Тревога!
Когда я пригляделся в темноте, обнаружился еще Валерка – он махал мне со стопки матов. Сурен Давидович проговорил, не отрываясь от трубы:
– Зачем пришел?... Хорошо, Верстович! – Это уже стрелку.
Мы могли ввалиться к Суру хоть среди ночи с любым делом или просто так. Только не во время работы. Сур – замечательный тренер и сам стреляет лучше всех. Проклятая астма! Сур был бы чемпионом Союза, если б не астма, я в этом убежден.
– Восьмерка на «четыре часа», – сказал Сур. – Дышите, Ильин, правильно.
Я спросил у Верки:
– Давно стреляют?
– Только начали, – прошептал Верка. – А Степка где?

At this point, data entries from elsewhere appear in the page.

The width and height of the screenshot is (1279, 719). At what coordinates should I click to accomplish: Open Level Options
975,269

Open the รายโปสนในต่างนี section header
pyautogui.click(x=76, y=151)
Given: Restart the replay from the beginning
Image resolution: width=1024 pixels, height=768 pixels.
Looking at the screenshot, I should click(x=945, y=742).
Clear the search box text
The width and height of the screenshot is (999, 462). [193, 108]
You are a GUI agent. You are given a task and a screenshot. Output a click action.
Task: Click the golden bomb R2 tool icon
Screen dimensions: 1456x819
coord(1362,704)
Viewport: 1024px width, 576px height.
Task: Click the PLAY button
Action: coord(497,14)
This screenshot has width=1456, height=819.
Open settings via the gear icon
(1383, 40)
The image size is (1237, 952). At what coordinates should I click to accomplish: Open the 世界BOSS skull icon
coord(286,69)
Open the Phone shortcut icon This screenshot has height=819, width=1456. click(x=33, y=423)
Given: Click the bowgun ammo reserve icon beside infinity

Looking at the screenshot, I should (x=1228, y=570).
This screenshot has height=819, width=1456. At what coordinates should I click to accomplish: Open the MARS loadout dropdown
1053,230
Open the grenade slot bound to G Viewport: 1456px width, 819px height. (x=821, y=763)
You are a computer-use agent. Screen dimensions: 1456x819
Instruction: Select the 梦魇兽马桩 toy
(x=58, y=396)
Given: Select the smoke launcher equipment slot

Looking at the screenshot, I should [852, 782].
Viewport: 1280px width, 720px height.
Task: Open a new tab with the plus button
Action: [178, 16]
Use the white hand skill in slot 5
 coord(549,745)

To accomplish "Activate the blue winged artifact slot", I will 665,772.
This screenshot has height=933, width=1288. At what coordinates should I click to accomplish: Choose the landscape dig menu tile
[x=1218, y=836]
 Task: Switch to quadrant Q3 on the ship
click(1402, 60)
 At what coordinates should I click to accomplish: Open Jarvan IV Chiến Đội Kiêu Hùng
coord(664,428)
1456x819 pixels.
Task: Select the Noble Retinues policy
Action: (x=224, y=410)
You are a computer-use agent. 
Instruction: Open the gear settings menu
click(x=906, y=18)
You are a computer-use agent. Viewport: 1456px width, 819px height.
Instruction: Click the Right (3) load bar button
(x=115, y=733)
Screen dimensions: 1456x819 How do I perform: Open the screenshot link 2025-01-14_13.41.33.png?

– Помолчите, гвардейцы, – сказал Сурен Давидович. – Хорошо, Ильин! Бейте серию с минимальными интервалами!
Я сам видел, что тренировка началась недавно – мишени чистые. Значит, Сур освободится через час. Раньше не отстреляются.
– Не узнаю вас, Оглоблин. Внимательней, мушку заваливаете!
Невозможно было целый час ждать. Я подобрался к Суру и прошептал:
– Сурен Давидович, тревога, Степа в опасности...
Он внимательно покосился, кашлянул, встал:
– Стрелки, продолжайте серию! Валерий, корректируй...
Верка, счастливый, кинулся к трубе, а мы вышли в коридор. Мне казалось, что Сурен Давидович очень рассержен и я стал торопливо, путаясь, рассказывать:
– Степка уехал на новом такси из лесопарка, а в такси сидели шпионы...
– Какие шпионы? – спросил он. – Откуда шпионы?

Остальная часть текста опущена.